Sleep-dependent facilitation of episodic memory details

Abstract

While a role for sleep in declarative memory processing is established, the qualitative nature of this consolidation benefit, and the physiological mechanisms mediating it, remain debated. Here, we investigate the impact of sleep physiology on characteristics of episodic memory using an item- (memory elements) and context- (contextual details associated with those elements) learning paradigm; the latter being especially dependent on the hippocampus. Following back-to-back encoding of two word lists, each associated with a different context, participants were assigned to either a Nap-group, who obtained a 120-min nap, or a No Nap-group. Six hours post-encoding, participants performed a recognition test involving item-memory and context-memory judgments. In contrast to item-memory, which demonstrated no between-group differences, a significant benefit in context-memory developed in the Nap-group, the extent of which correlated both with the amount of stage-2 NREM sleep and frontal fast sleep-spindles. Furthermore, a difference was observed on the basis of word-list order, with the sleep benefit and associated physiological correlations being selective for the second word-list, learned last (most proximal to sleep). These findings suggest that sleep may preferentially benefit contextual (hippocampal-dependent) aspects of memory, supported by sleep-spindle oscillations, and that the temporal order of initial learning differentially determines subsequent offline consolidation.

Figure 1. Experimental design.

Participants studied two lists of 50 words, one after the other. The two lists were each associated with a different set of contextual cues, making each list distinct. Subjects were then randomly assigned to the Nap- or No Nap-group, with participants in the Nap-group obtaining a 120 min sleep opportunity, while the No Nap-group performed standard daily activities. After 6 hours of offline consolidation time, both groups returned for a memory recognition test, where the 100 old items were presented together with a 100 intermixed foils (new items).

Figure 2. Memory performance and sleep association.
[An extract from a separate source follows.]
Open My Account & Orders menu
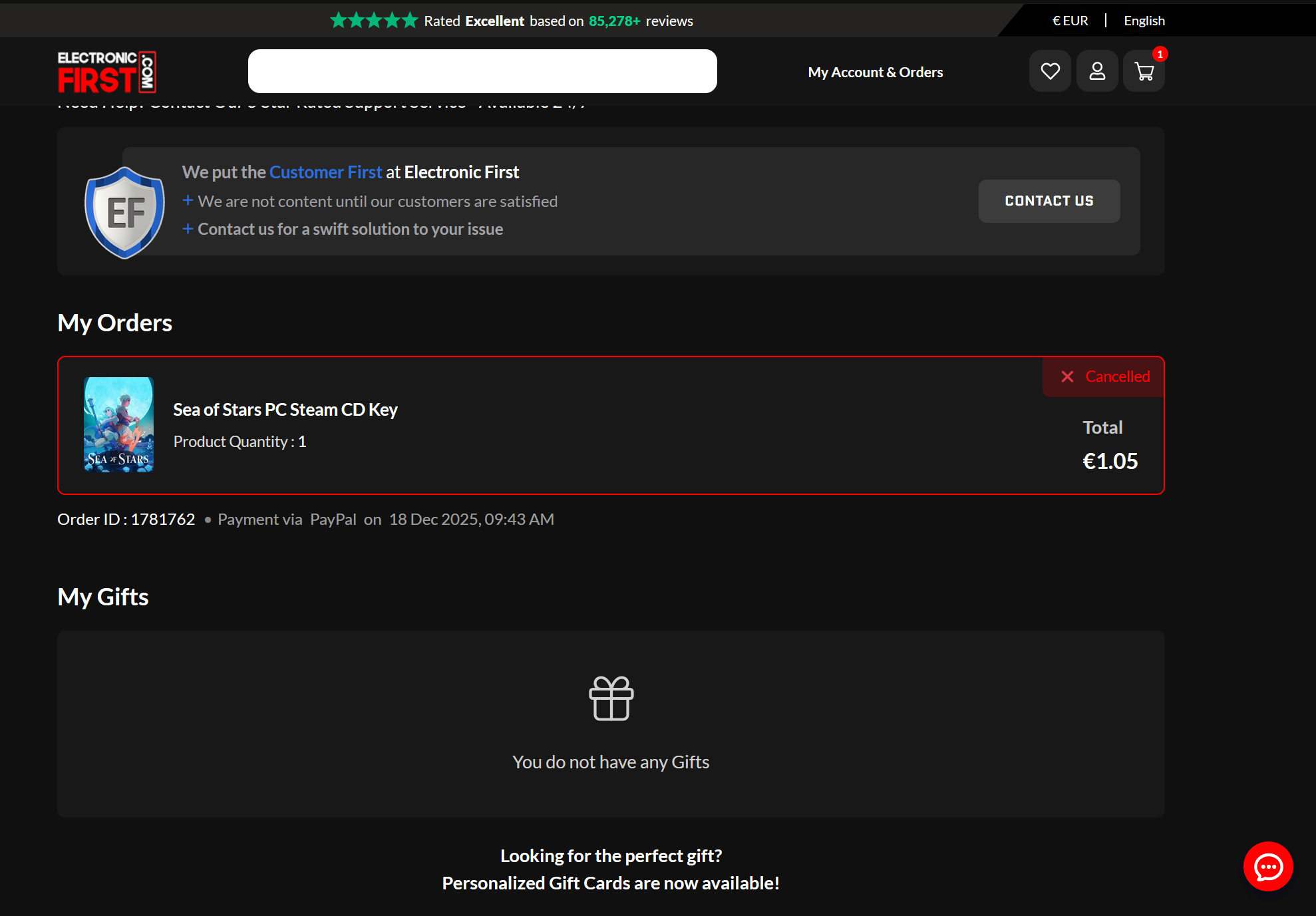The image size is (1316, 916). pos(875,72)
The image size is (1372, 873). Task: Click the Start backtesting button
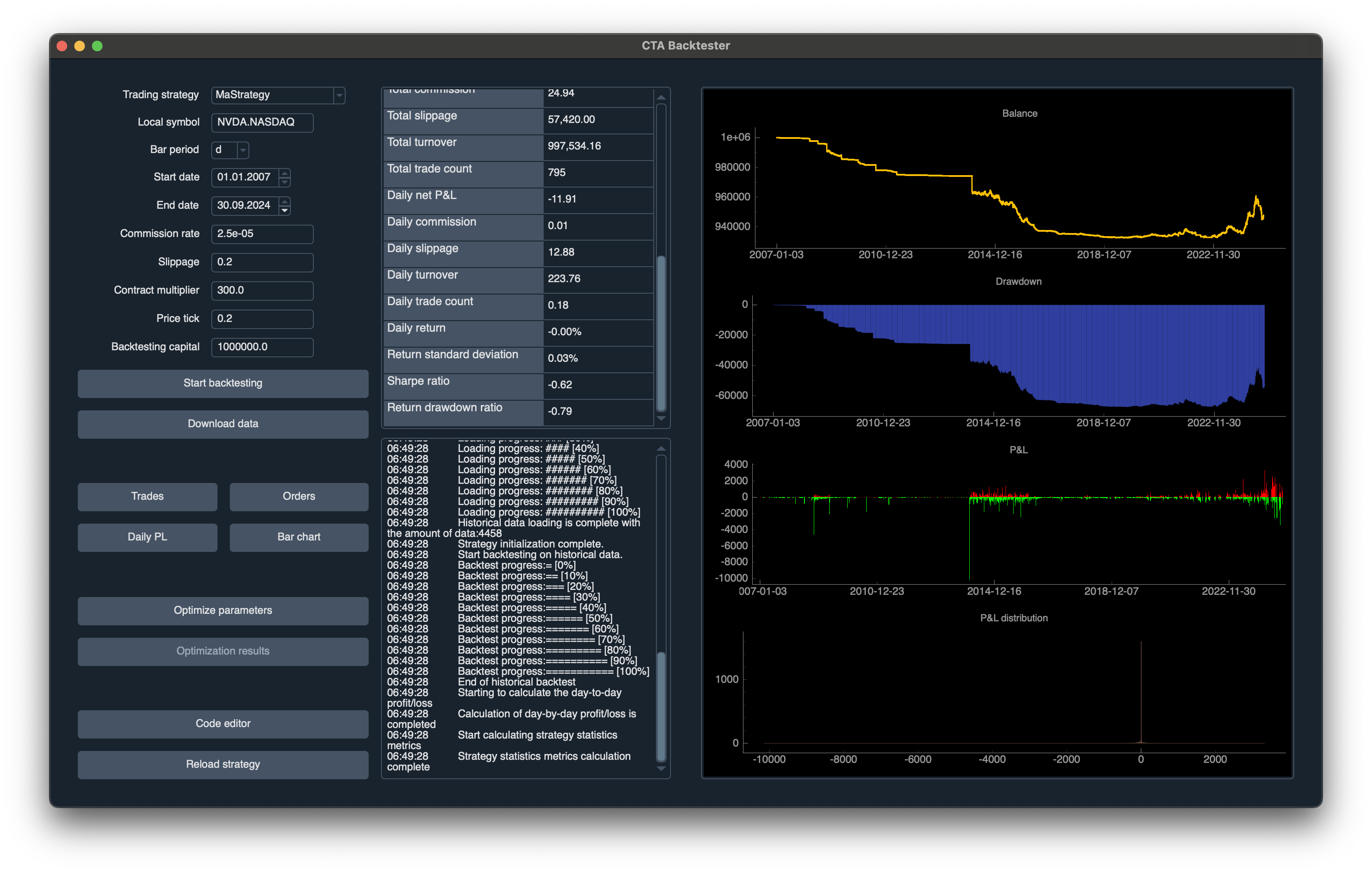223,383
A) Item-memory performance and B) context-memory performance for the No Nap- (clear bar) and Nap-group (filled bar). C) Within the Nap-group (filled bar in 2B) the extent of context-memory retention significantly correlated with total time spent in stage-2 sleep. Error bar represents s.e.m. * P<0.05 n.s. = non-significant.

Figure 3. The association in the Nap-group between context-memory retention and fast sleep spindles across the four electrode derivations (left top corner box label), with corresponding r- and P-values provided.

Figure 4. Context memory and sleep association.

A) Context-memory performance in the No Nap- (clear bar) and Nap-group (filled bar) for List1, and B) for List2, C) Within the Nap-group, the association between the amount of Stage-2 NREM sleep and the extent of List1 context-memory retention, and similarly D) the corresponding association for List2 retention. Error bar represents s.e.m. *P = 0.028, n.s. = non-significant.

Figure 5. The association in the Nap-group between context-memory retention for List2 and fast sleep spindles across the four electrode derivations (left top corner box label), with corresponding r- and P-values provided.